People plagued with this motivation are called seekers. They go from place to place, Guru to Guru, book to book, workshop to workshop searching for this elusive thing called Truth. It is a thankless task as most people around them cannot understand their craziness. And there seems to be no end to this pursuit. I have enough material on my experiences around this motivation to write a book. Someday I will.
What Is Your Motivation?
Now that I have listed all the motivations a good question to ask yourself is — what is my motivation? Am I driven by enjoyment, achievement, morals or the mysterious unknown?
Quite often there is no single motivation that pulls our life, it is a mix of all. Also it may change, as we age.
When we are young we are driven by the urge for pleasure and instant gratification. We are not so bothered about the consequences. As we mature we realise we must do something constructive with our life.

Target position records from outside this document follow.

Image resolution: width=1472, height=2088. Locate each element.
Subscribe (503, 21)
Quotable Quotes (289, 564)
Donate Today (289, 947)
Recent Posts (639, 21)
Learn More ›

As we grow older we feel I must give something back to society. This could mean sharing our wealth or the knowledge we have gained. As we approach closer to the end of our life we may wonder — is there some deeper truth behind our existence?
At the same time it need not be sequential. Some people may devote their whole life to a single motivation. Dhirubhai Amabani’s life motivation was to do well in life. His prime focus was wealth creation. Mahatma Gandhi was inspired by living an honest life. He wrote a book called ‘My Experiments With Truth’. Prince Siddhartha’s pursuit was to seek liberation from human suffering. He found a deep personal truth and became the Buddha.
I tried hard to find a famous historical figure who devoted his whole life to the pursuit of pleasure but couldn’t find one. If you come across any such person do share in the comments section.
Before I end the article, I must disclose what I am sharing is not my original insight. These four motivations are called Purusharthas in Hindu philosophy. They are Dharma (lead a moral life), Artha (do well in life), Kama (enjoy life) and Moksha (realize, you are life). The struggles we face in life are often when we are unclear of our motivations or they conflict with each other. When we realise what truly matters to us it leads to growth.
Since you have invested your time in reading this article, l will make a small contribution to your self-development by identifying one of your motivations.
“You are motivated to know yourself better and discover your true self.”